Survey shows that oil companies in Norway will drill 18% less exploration wells by 2026.
A survey on Thursday showed that oil firms in Norway are planning to drill 18% less exploration wells next, as they focus on existing fields. This could undermine the government's aim of maintaining production from Europe's biggest petroleum producer.
Offshore Norway's survey of its members shows that drilling and investment will decline next year.
The survey revealed that oil companies on the Norwegian continental Shelf, such as Equinor Aker BP Vaar Energi, intend to drill 37 exploration wells by 2026. This is down from the 45 drillings done so far this year.
Offshore Norway stated that this is because some companies are prioritizing production drilling in the coming year. There are also fewer prospects.
The government plans to launch an exploration licensing round in less explored frontier areas such as the Barents Sea next year.
Oil and gas investment in Norway is expected to drop by 4% in 2026 to 270 billion crowns (about $26,83 billion), compared to this year, as major ongoing projects near completion.
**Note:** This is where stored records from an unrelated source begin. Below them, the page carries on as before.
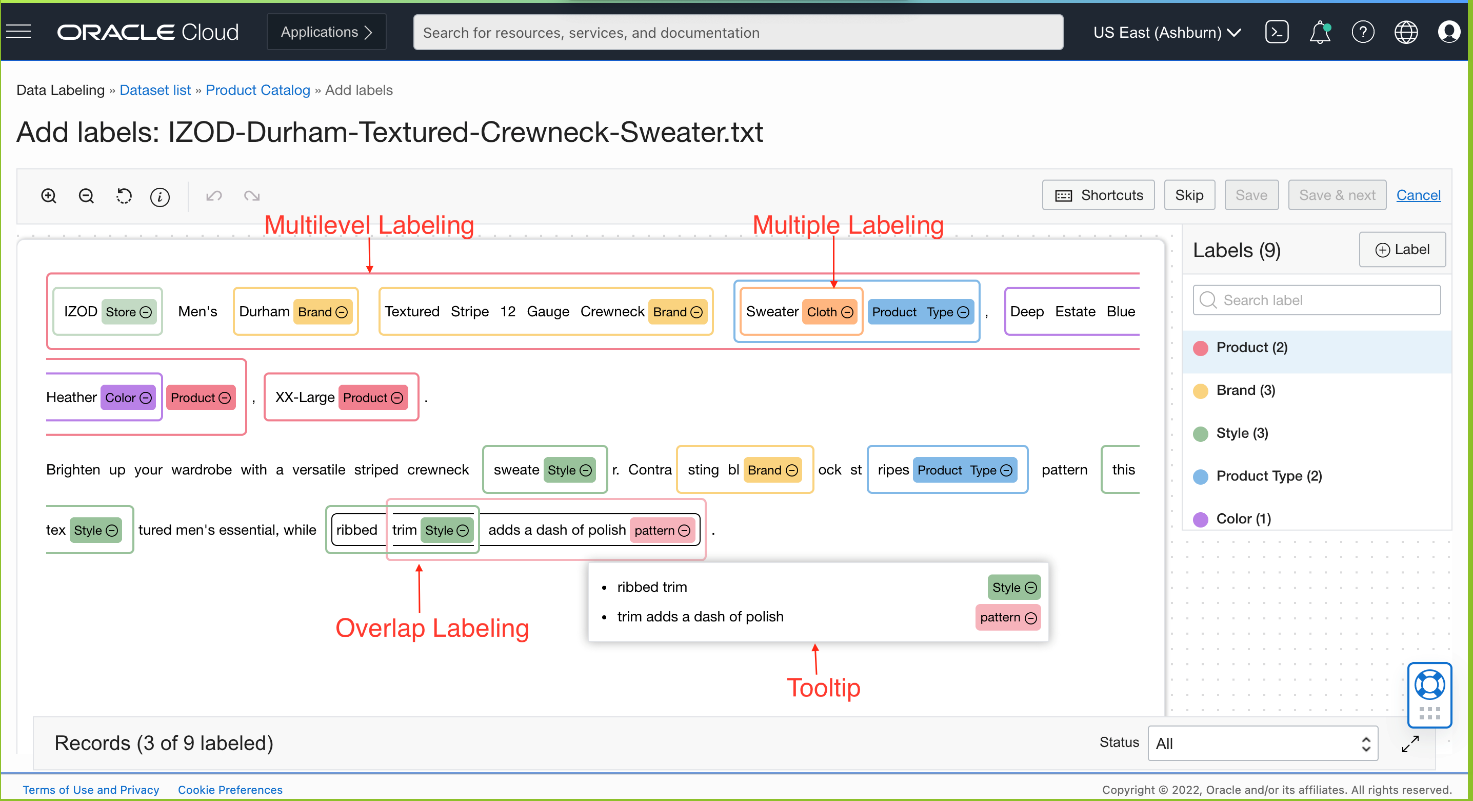
Task: Open the language globe icon
Action: pos(1406,32)
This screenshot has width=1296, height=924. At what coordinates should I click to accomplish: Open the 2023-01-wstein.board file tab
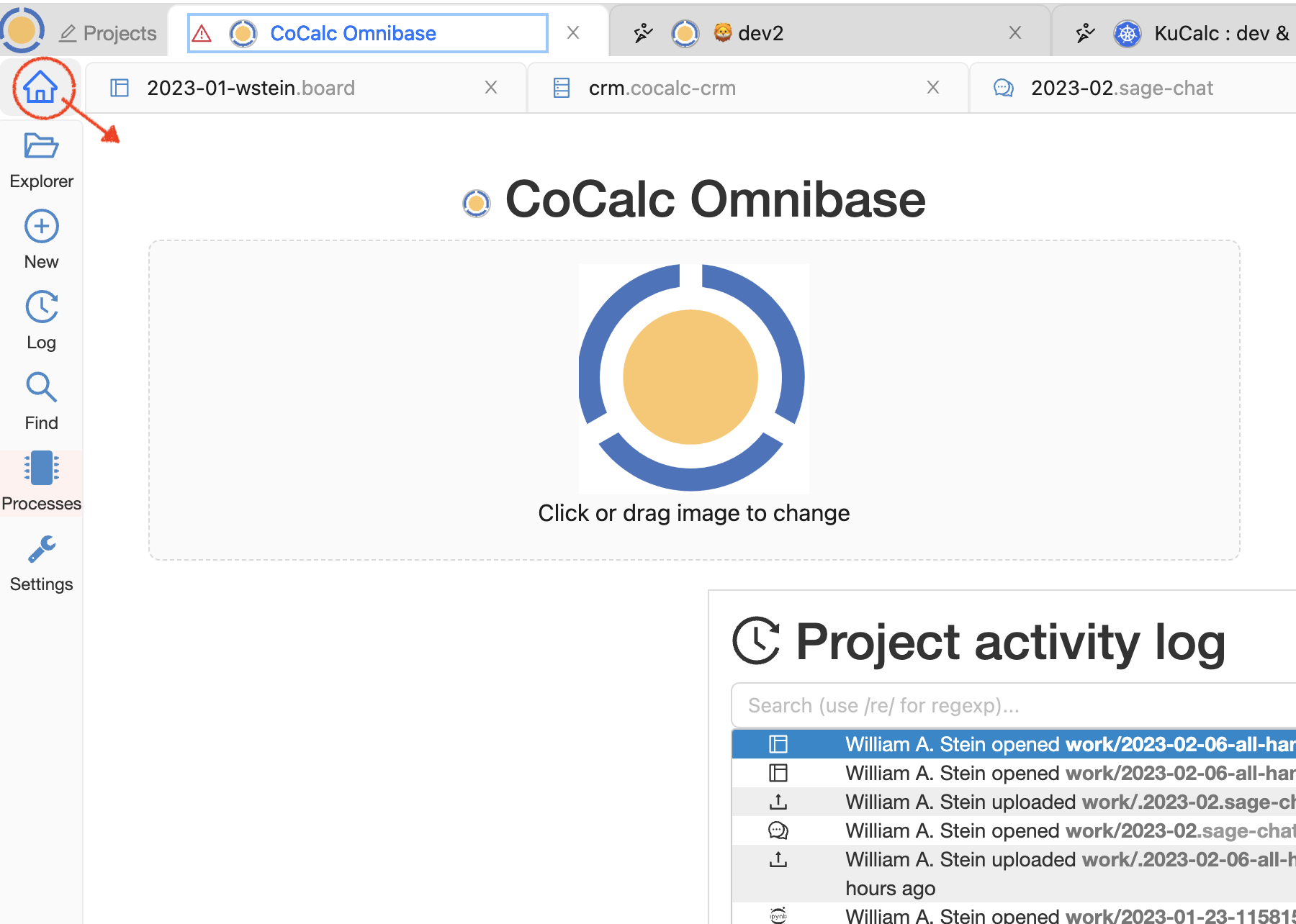coord(251,88)
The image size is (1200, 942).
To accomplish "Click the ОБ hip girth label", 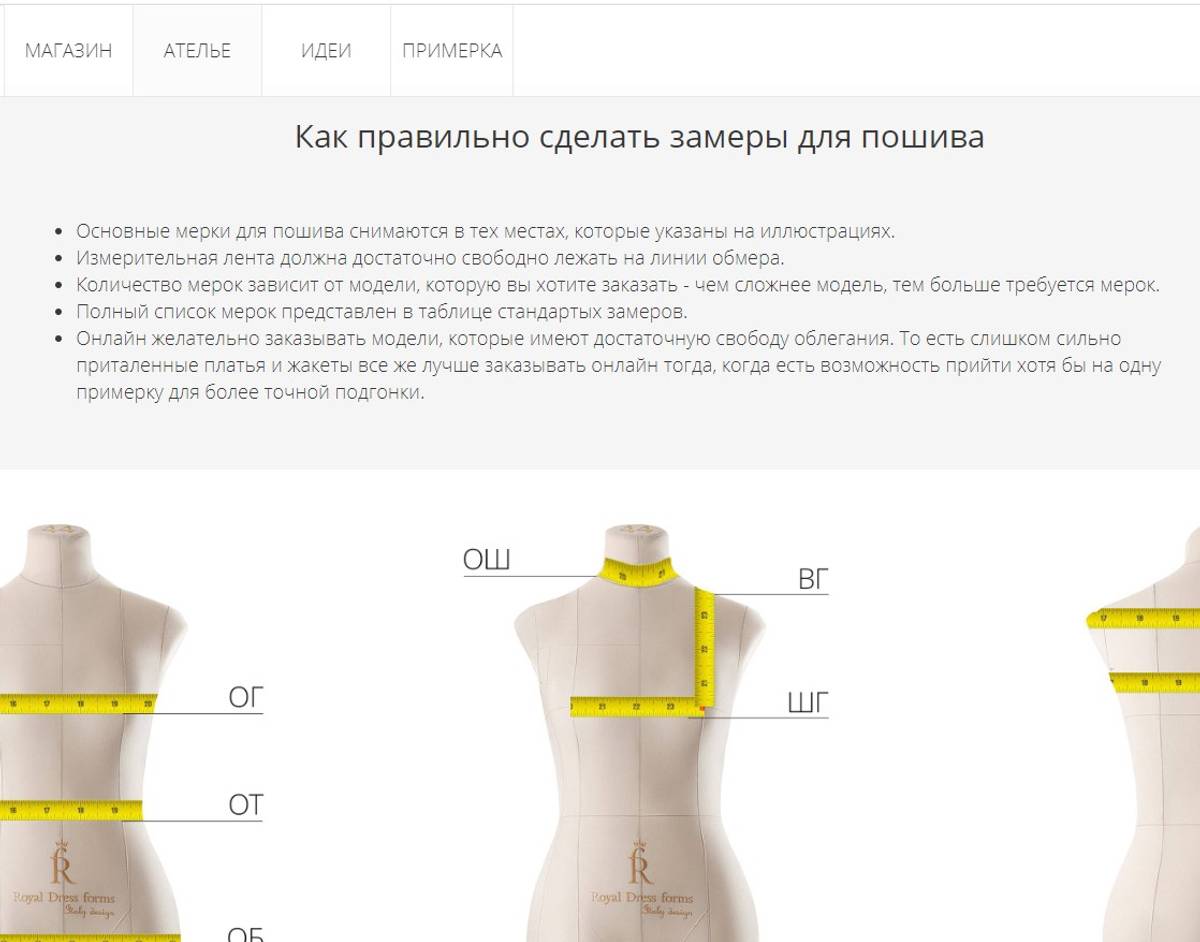I will (x=245, y=934).
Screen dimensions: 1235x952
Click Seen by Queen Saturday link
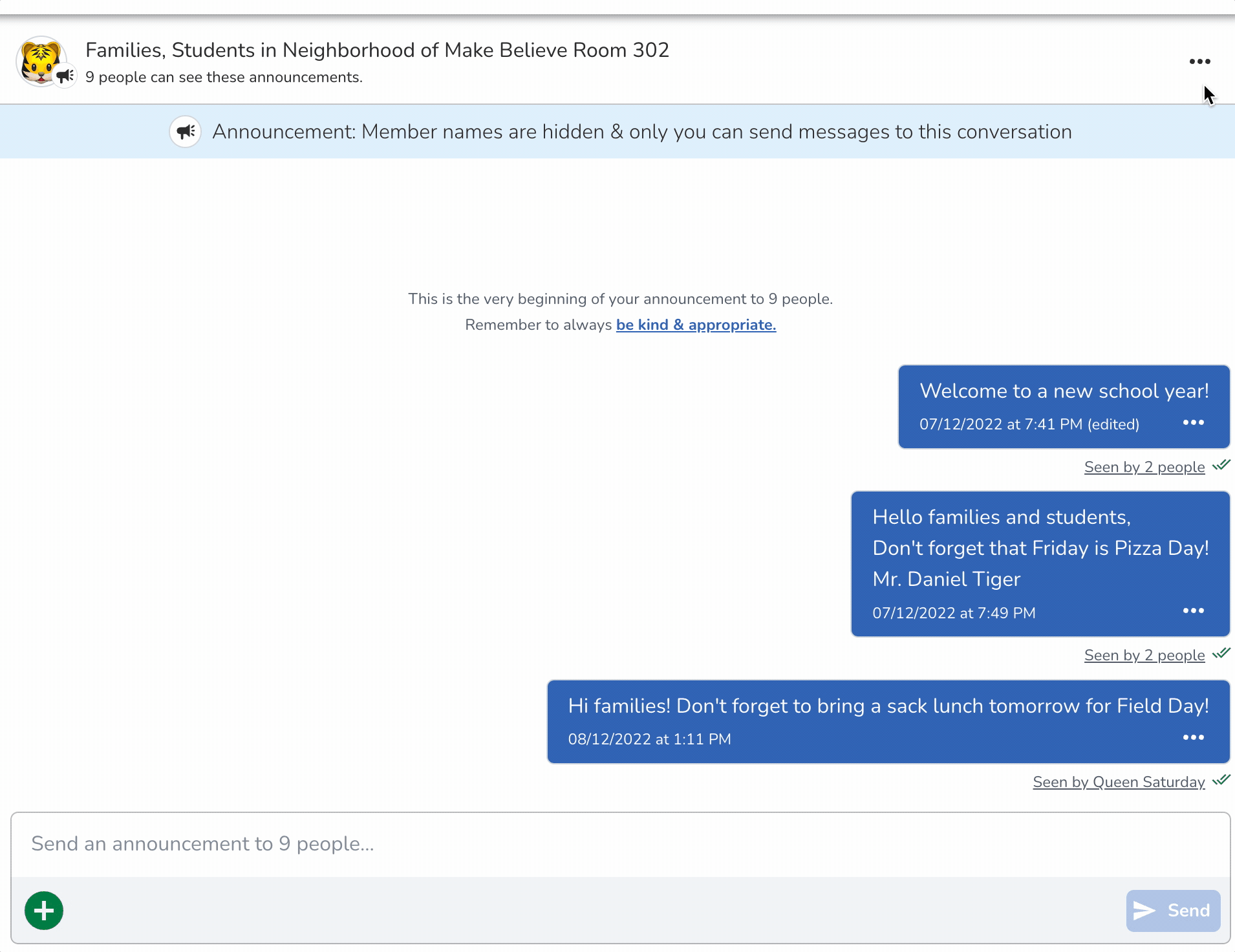point(1119,782)
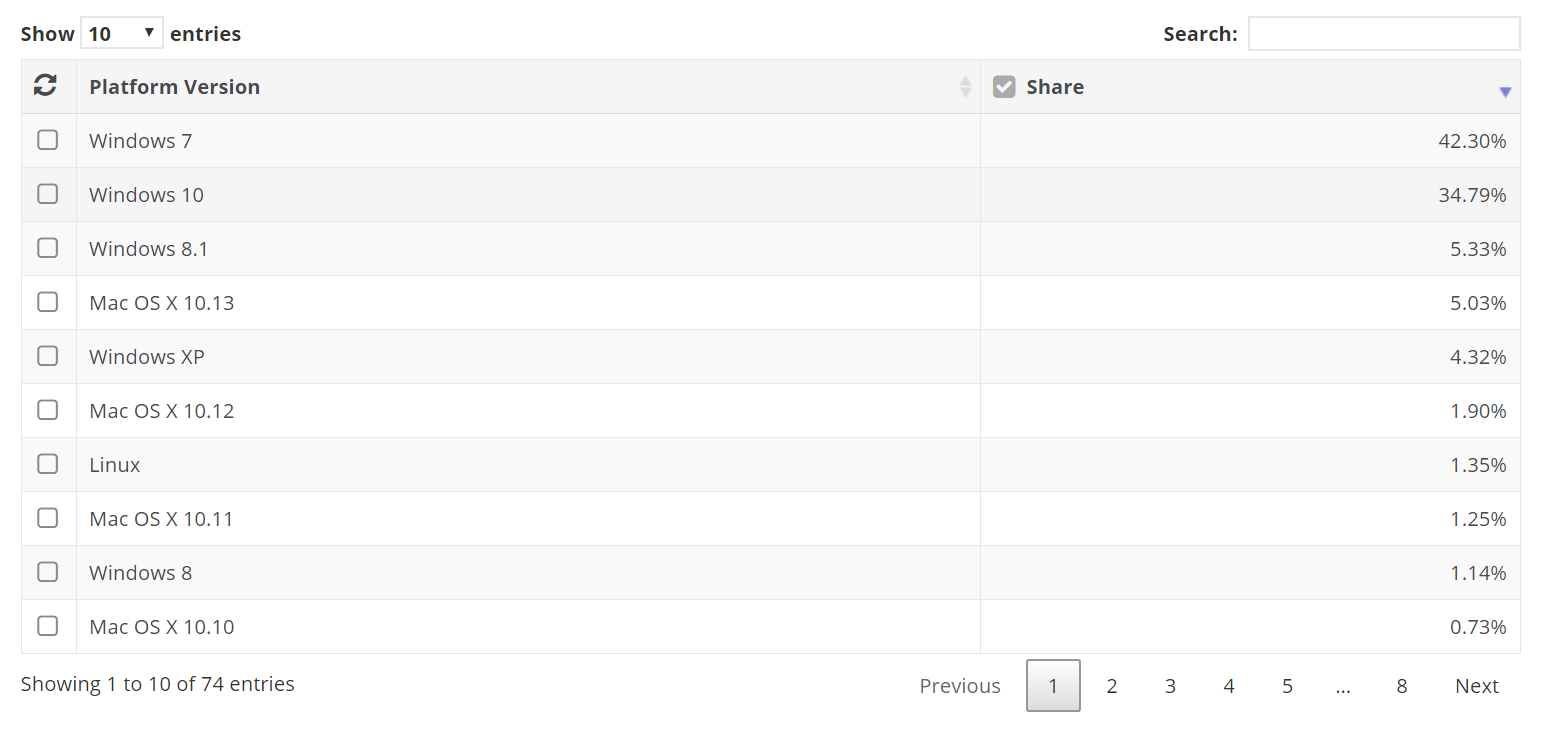1552x733 pixels.
Task: Enable the Linux row checkbox
Action: click(47, 464)
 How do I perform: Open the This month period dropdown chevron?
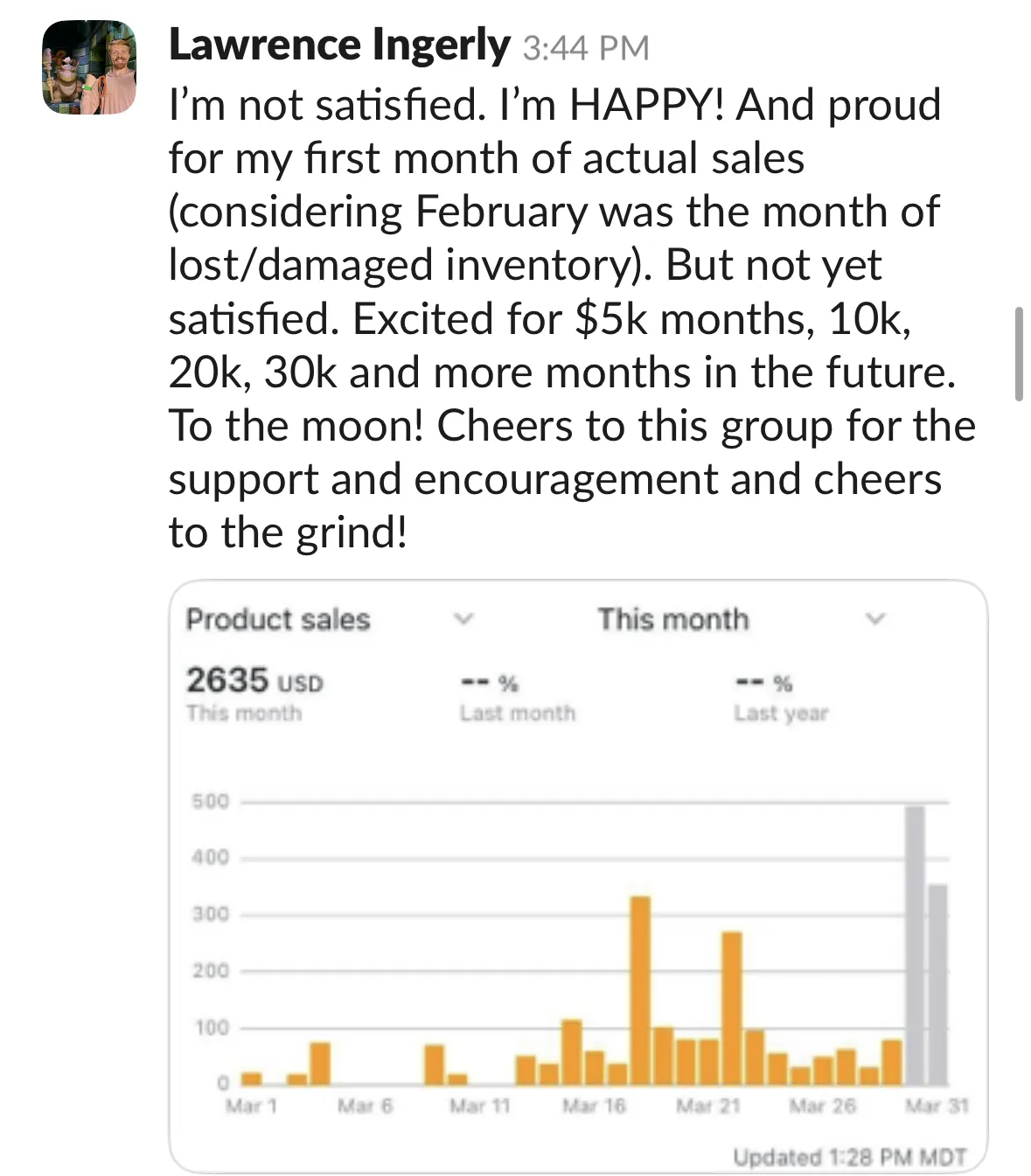pyautogui.click(x=874, y=619)
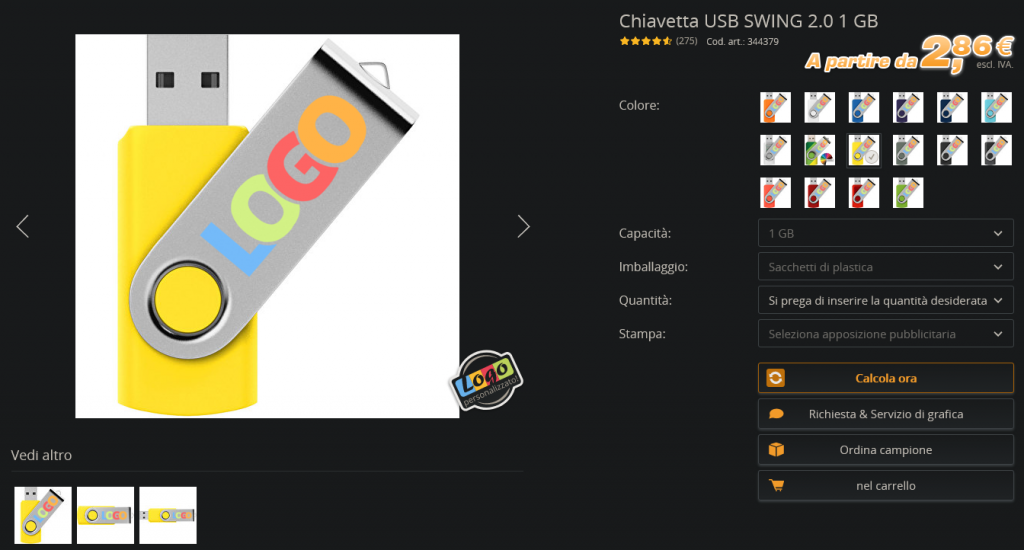
Task: Open the Capacità dropdown showing 1 GB
Action: (886, 233)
Offshore Norway reported that the predicted investment decline was smaller than an 8% drop previously forecast. This is due to increasing costs, expanding some current projects, and a greater focus on extracting from existing fields.
Statistics Norway (SSB), has also predicted that oil investments will decline next year.
Offshore Norway stated that the decline would hit the extensive supplier industry of the country, which was already under pressure. Companies involved in oil platform construction and major development are most at risk.
It added that suppliers of subsea and maintenance services, as well as drilling rigs, are likely to be less affected by the slowdown.